Luke 19:41I. It is interesting and instructive to notice in this passage how the Lord regards men—both in their corporate and their individual capacities. He made us, and He knows what is in man. He knows that each immortal stands on His own feet, and must meet with God alone, as far as regards all the rest of humanity. But He knows and recognises also, that we are made with social instincts and faculties, that we cannot exercise the functions of our nature without society; and that we are all affected deeply by our intercourse with others, both as regards our time and our eternity. In one aspect, each man stands or falls for himself alone; in another aspect, we grasp each other, and, like the victims of a shipwreck, either help to sink or help to save one another. It is in the latter aspect that our Lord regarded the inhabitants of Jerusalem as He looked on them across the glen from the neighbouring mountain's brow. They were brethren in iniquity. Hand was joining in hand in preparation for the highest crime ever done in the universe. They were leagued in a dark covenant to crucify the Son of God. Looking down on Jerusalem, and making great lamentation over it, the ground of His grief was, not that they had sinned and so brought on themselves condemnation—in that there was nothing peculiar to Jerusalem;—what makes Him weep is, that they will not accept redemption at His hands.

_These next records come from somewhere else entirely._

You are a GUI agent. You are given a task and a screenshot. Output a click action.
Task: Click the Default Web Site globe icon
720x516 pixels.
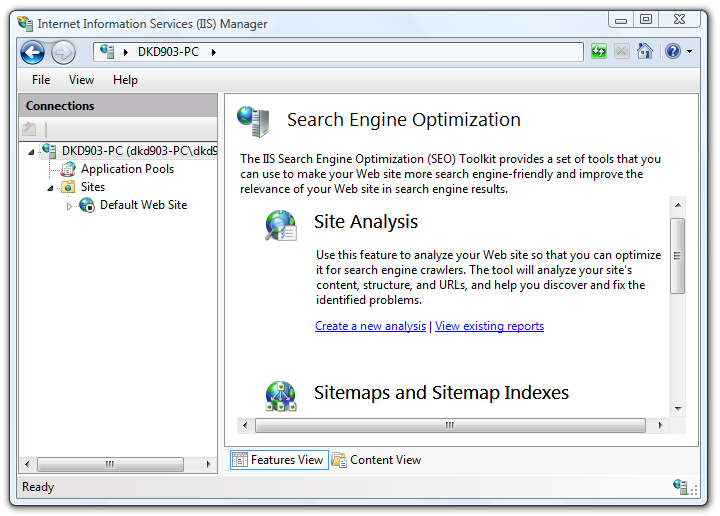coord(87,205)
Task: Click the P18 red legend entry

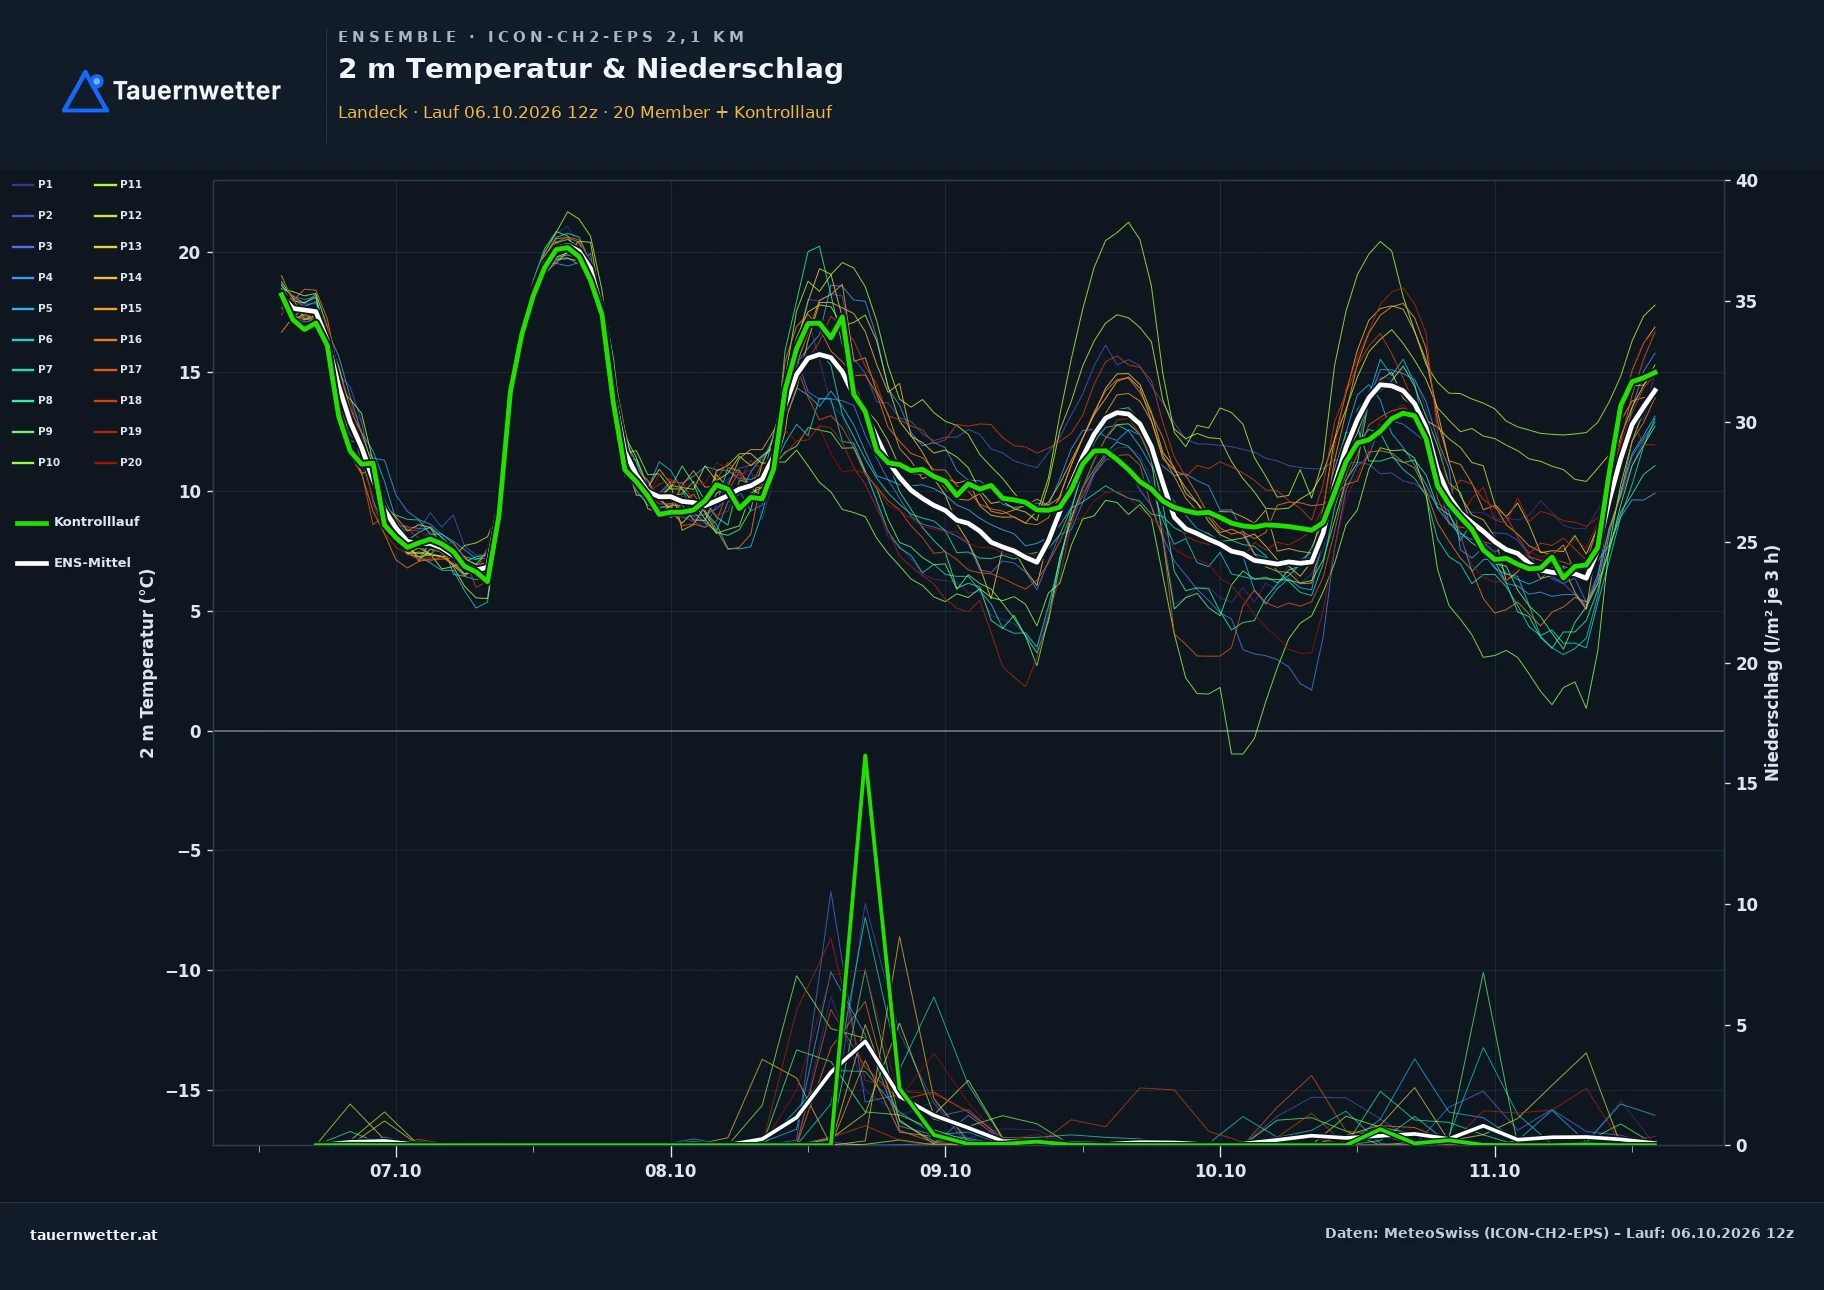Action: click(x=118, y=400)
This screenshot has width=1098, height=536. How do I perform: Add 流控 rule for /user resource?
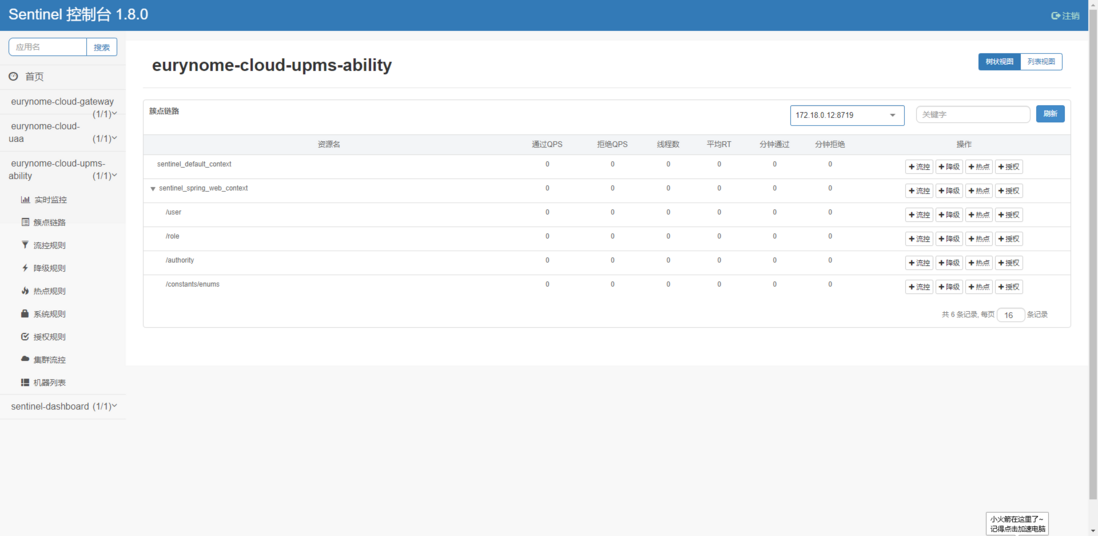click(919, 214)
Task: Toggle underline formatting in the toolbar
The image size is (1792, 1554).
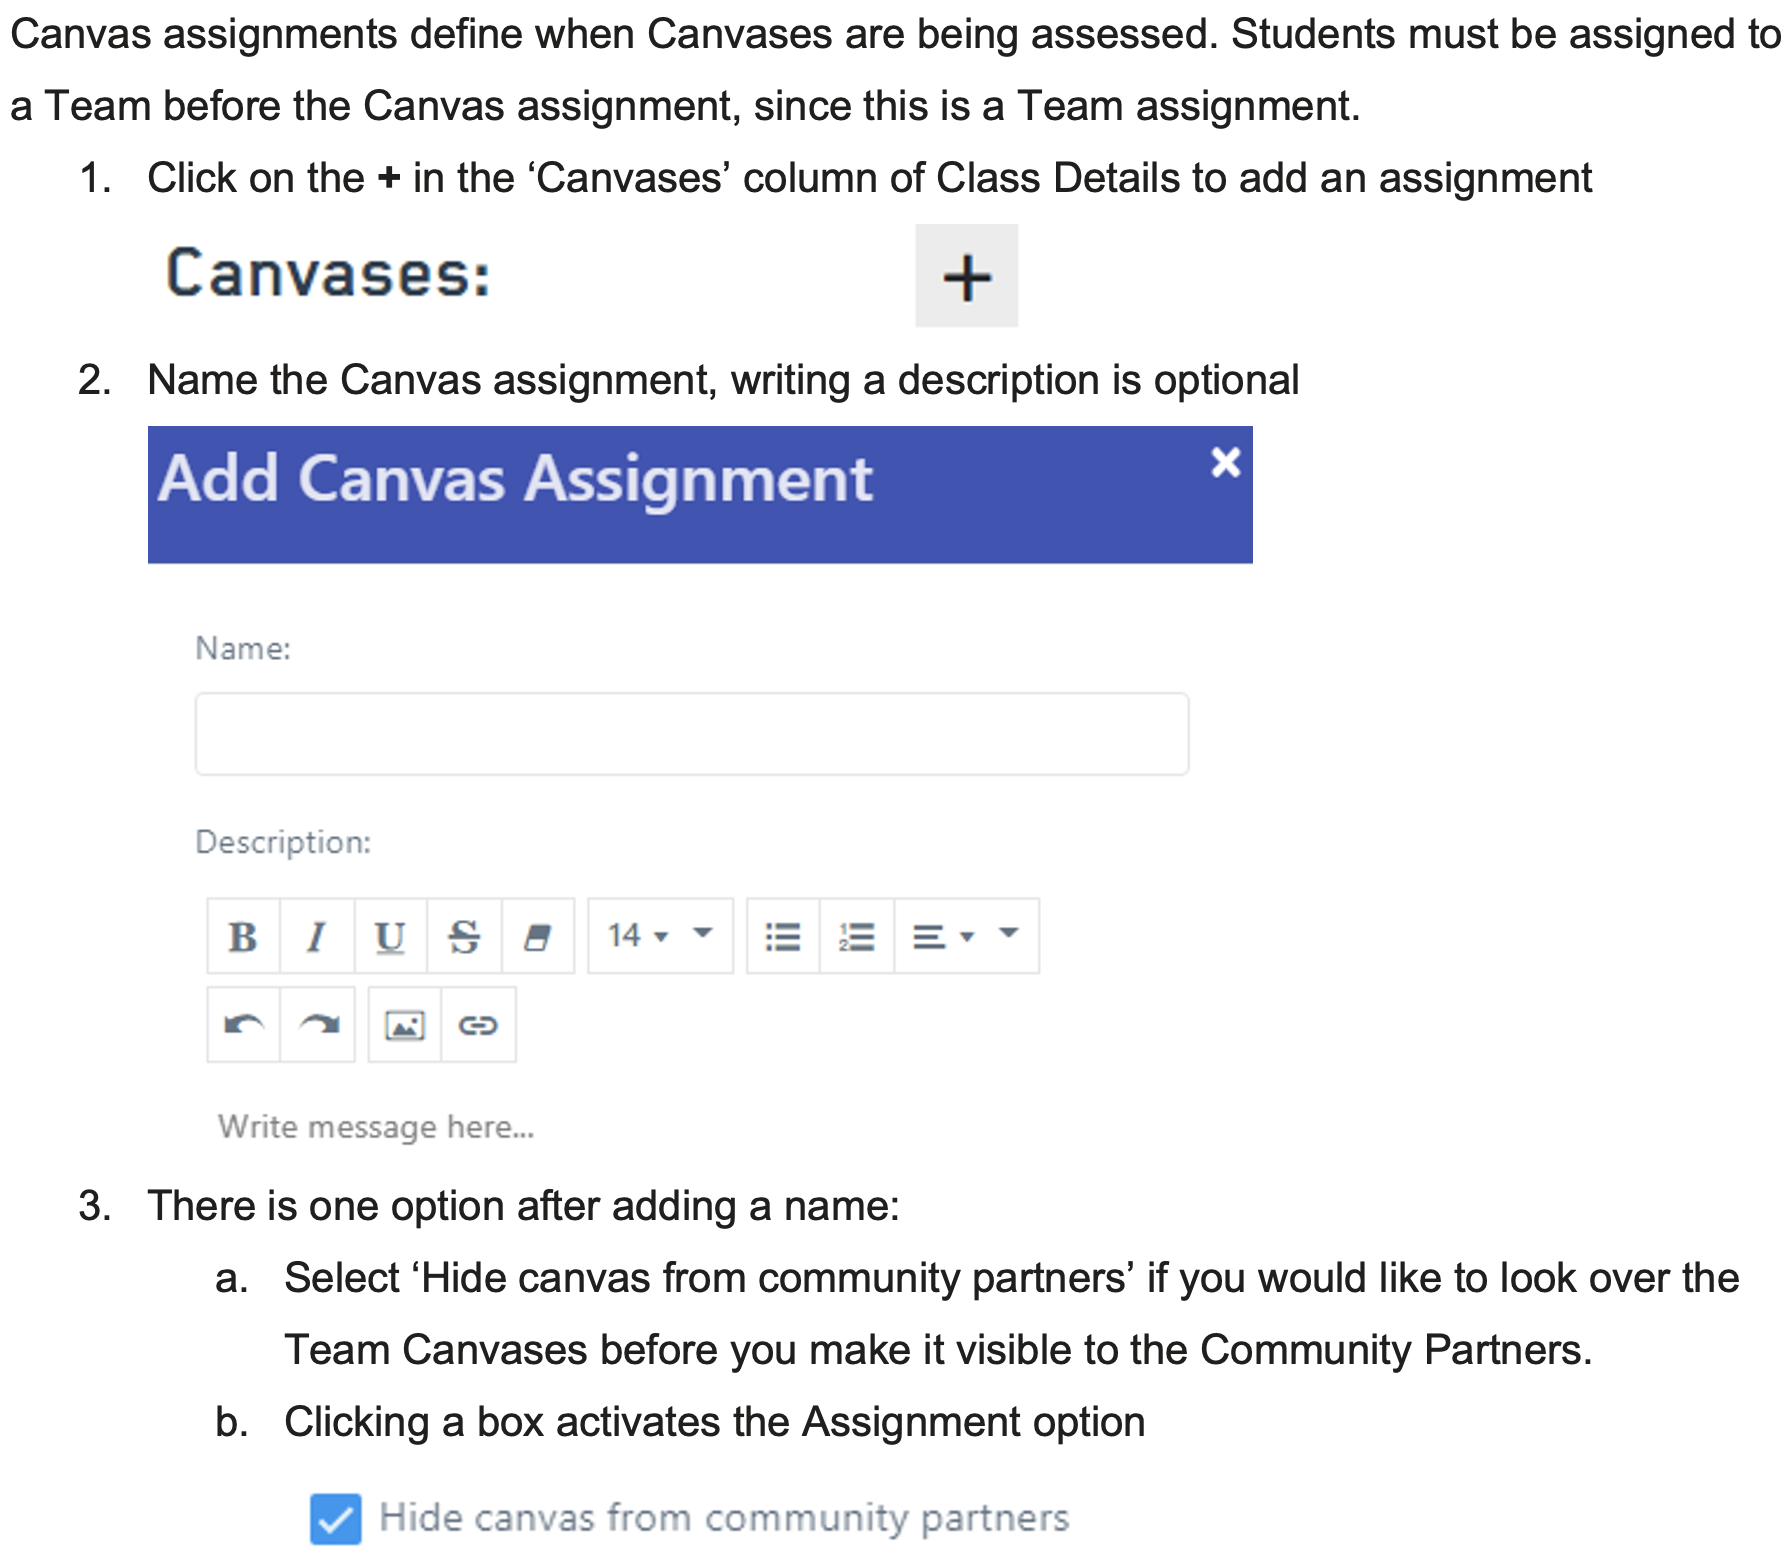Action: point(390,936)
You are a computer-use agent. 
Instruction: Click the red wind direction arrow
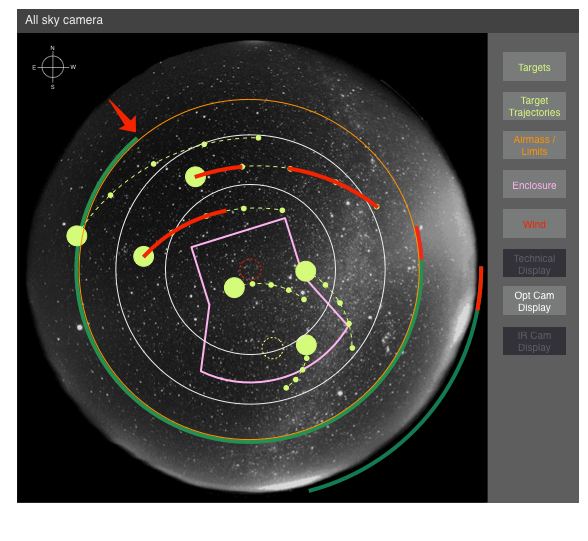tap(123, 117)
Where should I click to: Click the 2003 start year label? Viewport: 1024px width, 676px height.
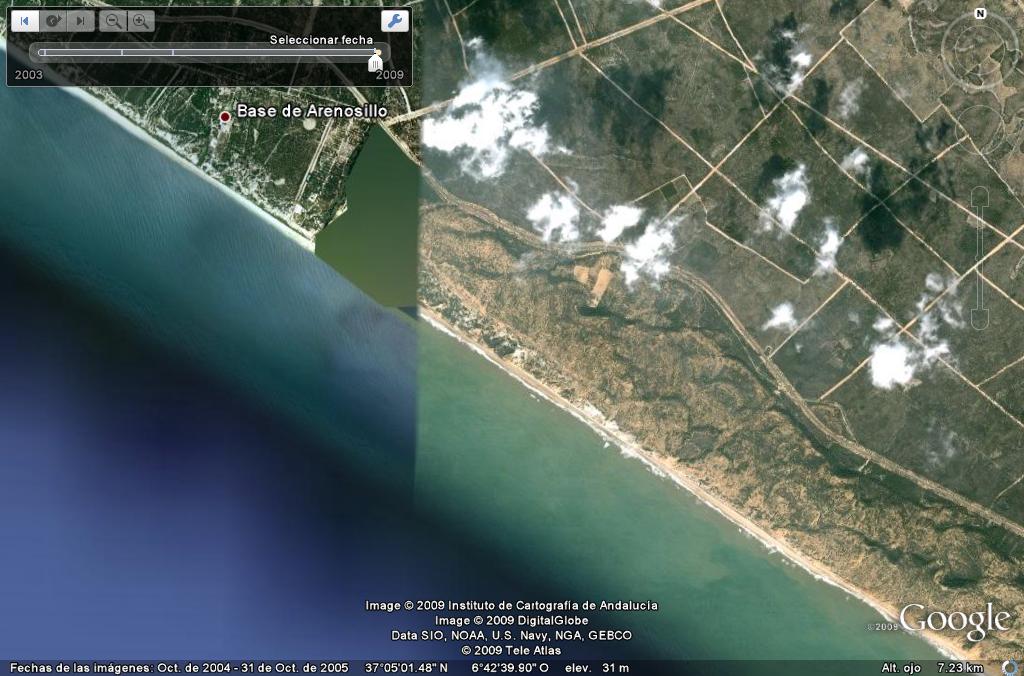pos(29,75)
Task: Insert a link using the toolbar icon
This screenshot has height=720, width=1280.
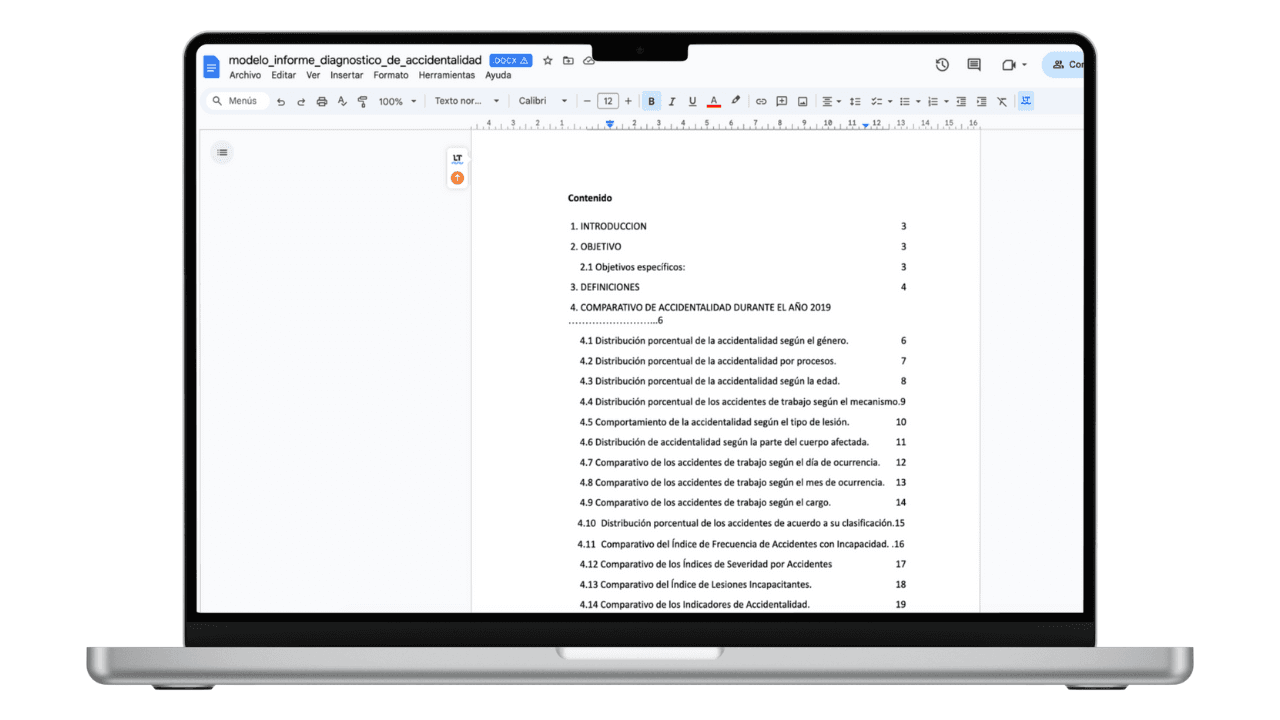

II. "In this thy day"—Jerusalem had a day. Every community and every person has a day—a day of mercy. If in that day the lost shall turn they shall get life in the Lord. But if they allow their day to pass, there remaineth only darkness—"a fearful looking for of judgment." "The things which belong unto thy peace." The things which God had fixed in the eternal covenant, and revealed in the fulness of time, were things that Jerusalem did not know. Like the wayside, hard, trodden ground, they did not open their hearts to take in the seed of the Word. The lesson that we learn from the text is this: that Jesus, the Author and Possessor and Giver of eternal redemption to the lost, rejoices when they accept His gift, and weeps over them when they neglect it.

W. Arnot, The Anchor of the Soul, p. 326.

References: Luke 19:41.—J. Greenhough, Christian World Pulpit, vol. xxxii., p. 291; Parker, Christian Commonwealth, vol. vii., p. 611; Church of England Pulpit, vol. ii., p. 369; C. Kingsley, Discipline and other Sermons, p. 290; Homilist, vol. vi., p. 104; Ibid., 3rd series, vol. i., p. 156; Spurgeon, Sermons, vol. xxvi., No. 1570; Homiletic Quarterly, vol. i., p. 92; J. Armstrong, Parochial Sermons, p. 28; J. Keble. Sermons for Sundays after Trinity, part i., p. 353; H. J. Wilmot-Buxton, Waterside Mission Sermons, No. xx.; Ibid., The Life of Duty, vol. ii., p. 85; W. G. Horder, Christian World Pulpit, vol. xxix., p. 152; Clergyman's Magazine, vol. iii., p. 21.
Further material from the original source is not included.